— TASK INPUT —
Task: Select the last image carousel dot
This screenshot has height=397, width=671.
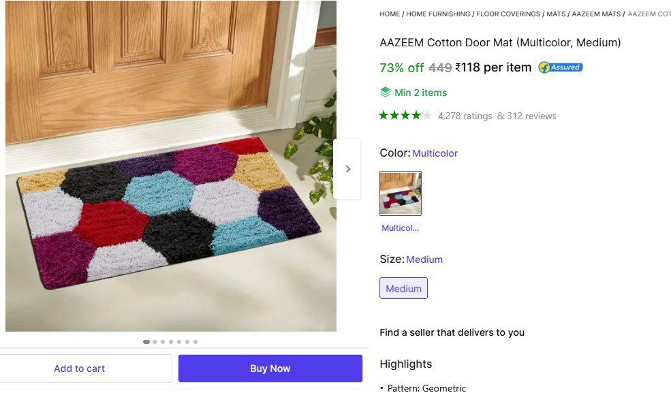Action: pyautogui.click(x=196, y=342)
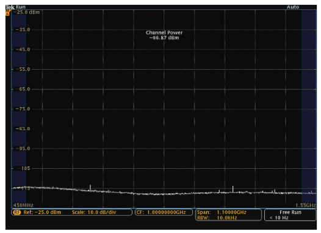Click the orange RF badge icon
The image size is (321, 233).
(17, 212)
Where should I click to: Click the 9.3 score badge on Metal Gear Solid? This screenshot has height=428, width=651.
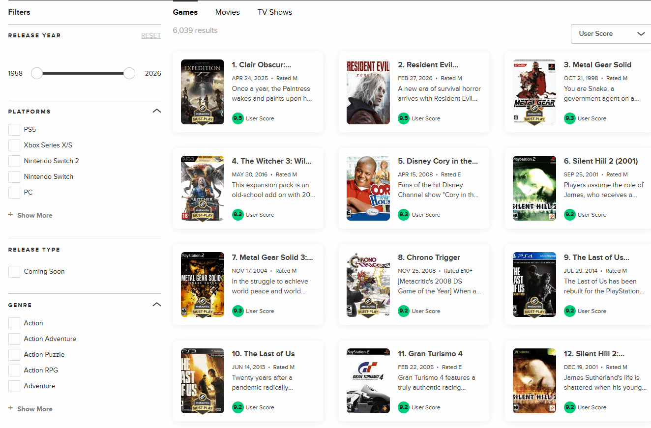[569, 118]
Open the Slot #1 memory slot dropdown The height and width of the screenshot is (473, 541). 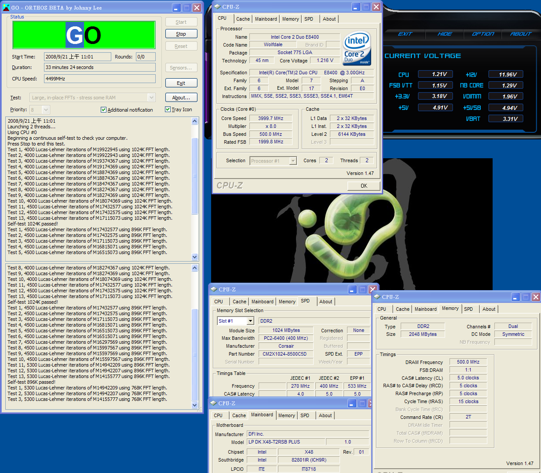(250, 321)
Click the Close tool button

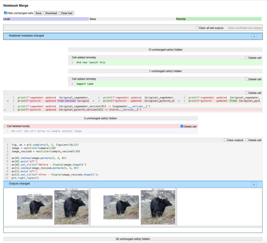(66, 13)
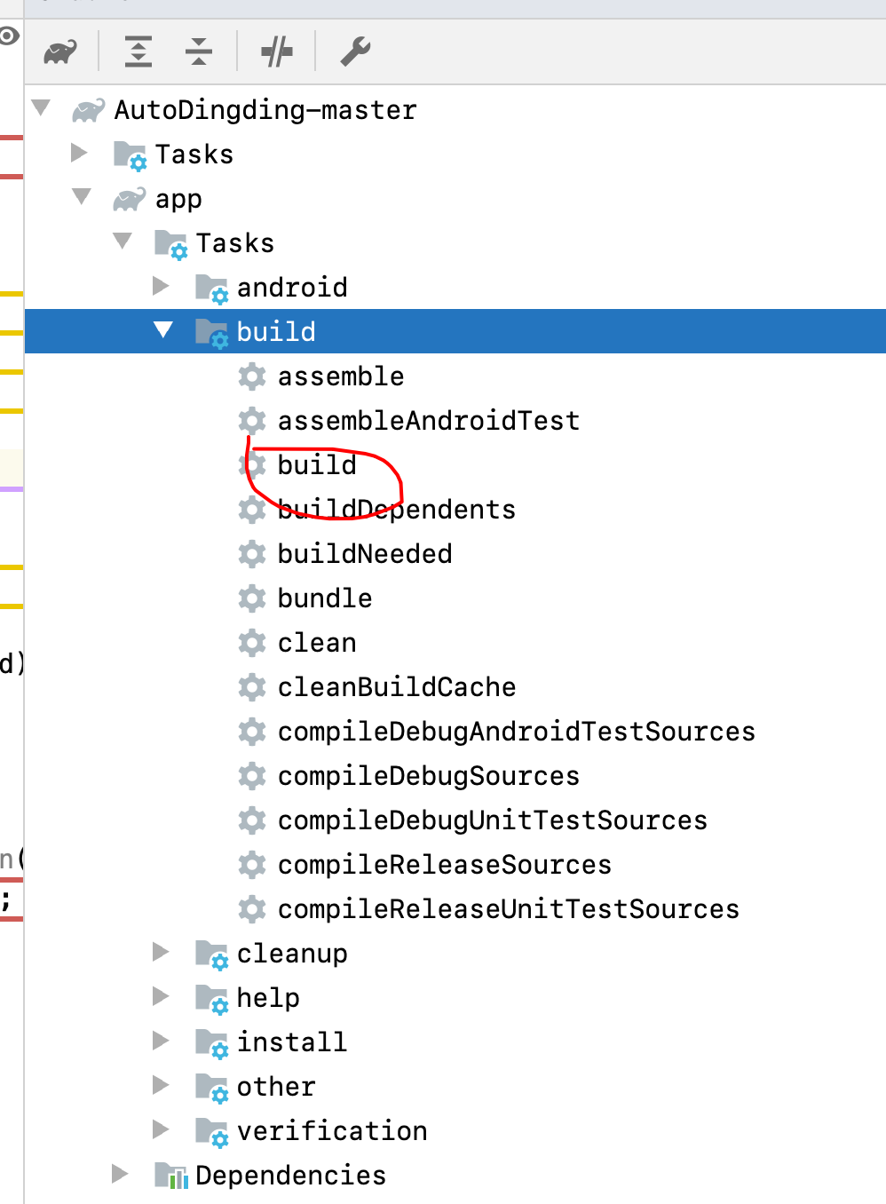Click the gear icon beside bundle task
Screen dimensions: 886x1204
click(251, 598)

— STATED PROBLEM —
Extract every line of the records that contains the string "This".

— COMPLETE OUTPUT —
This screenshot has height=397, width=671.
Where should I click to: Click the 9.3 score badge on Metal Gear Solid? This screenshot has height=428, width=651.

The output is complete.